ONE of Scotland's leading painters Dame Elizabeth Blackadder is set to stage what is likely to be her final exhibition of new works this summer.
The showcase, entitled 'Decades', will display a range of the lauded painter's work from the 1950s to present day and will coincide her 85th birthday.
Dame Elizabeth is renowned for producing detailed paintings of flowers, landscapes, depictions of cats as well as work inspired by Japan and European locales.
The exhibition features a number of her distinctive still lifes, studies, and landscapes, with the earliest work a painting of a church in Aegina, Greece, from 1954.
Decades will contain 60 early drawings, lithographs, oils and watercolours as well as recent etchings and screenprints.
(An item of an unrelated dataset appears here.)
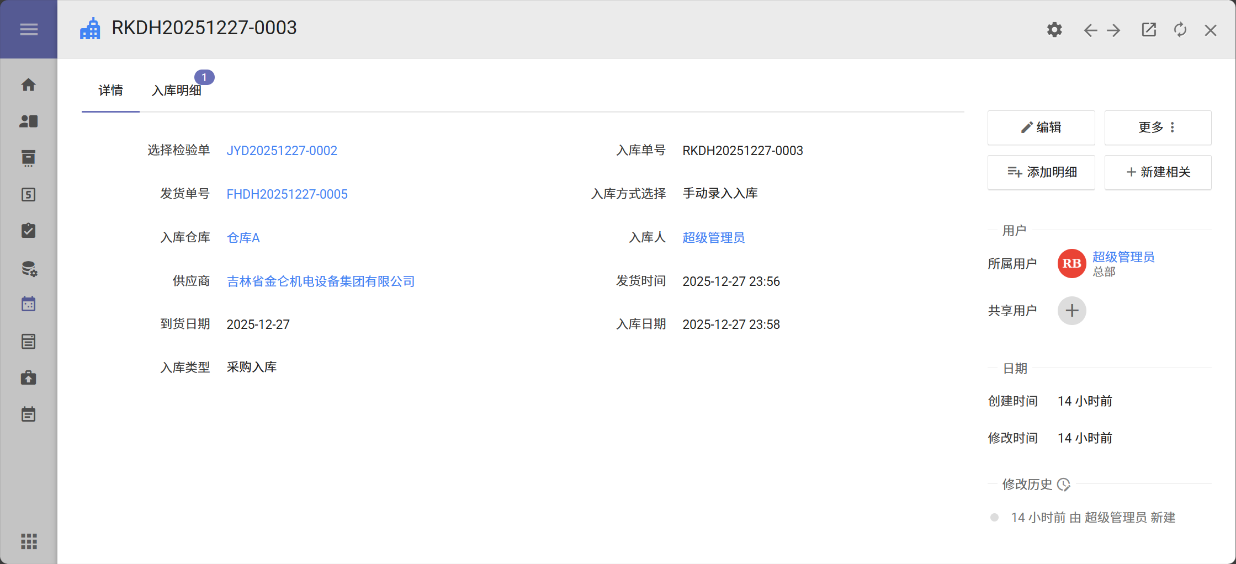Click the settings gear icon
The height and width of the screenshot is (564, 1236).
[1054, 30]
The Scottish Gallery, which will host the event from August 4, said the artist’s ill-health suggests it is very likely to be her last exhibition.
Director Tommy Zyw said: “It is a fantastic show, it covers a huge period of her working life, from early landscapes from her travels in Italy in the 1950s and 1960s, right up to a recent work in 2014, after that major retrospective show at the National Galleries of Scotland in 2011.
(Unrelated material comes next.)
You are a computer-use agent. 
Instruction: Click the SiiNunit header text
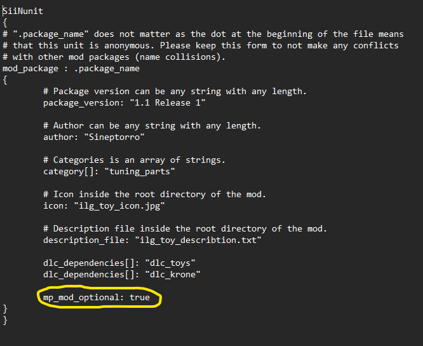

“There is new work and much work that hasn’t been seen before.”
In the exhibition catalogue, fellow director Guy Peploe said: “She can perhaps best be considered as a national treasure, like Burns or Scott or Raeburn, her body of work a monument to quiet application, restraint, enlightenment and cultural variety.
“Each work has the simple poetry of a haiku but is presented with the perfect pitch of a tuning fork.
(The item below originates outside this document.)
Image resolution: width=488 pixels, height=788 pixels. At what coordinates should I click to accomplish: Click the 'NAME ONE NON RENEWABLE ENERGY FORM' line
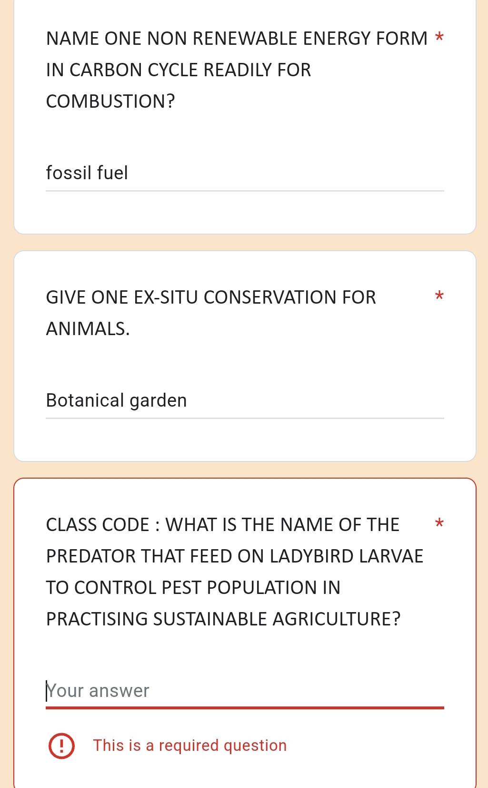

“In this exhibition we make a considered selection from each decade of her life in a show which aims to be a celebration.”
He adds: “Today her working life is severely restricted by ill-health and this is likely to be her last festival show in this long, eloquent sequence; not a retrospective but rather a serendipitous choice to remind us of her extraordinary variety and genius.”
Dame Elizabeth Blackadder was born in Falkirk in 1931 and studied at Edinburgh University and the Edinburgh College of Art.
She married fellow painter John Houston in 1956 and, after earning membership of both the Royal Scottish Academy and the Royal Academy, she became first woman to be elected to both institutions.
Dame Elizabeth Blackadder was awarded an OBE in 1982.
She holds several honorary doctorates and was in 2001 appointed Her Majesty’s Painter and Limner in Scotland and in 2003 made a Dame.
Dame Elizabeth has been exhibiting with The Scottish Gallery since 1961.
Her first first solo exhibition was held in 1959 at 57 Gallery, Edinburgh.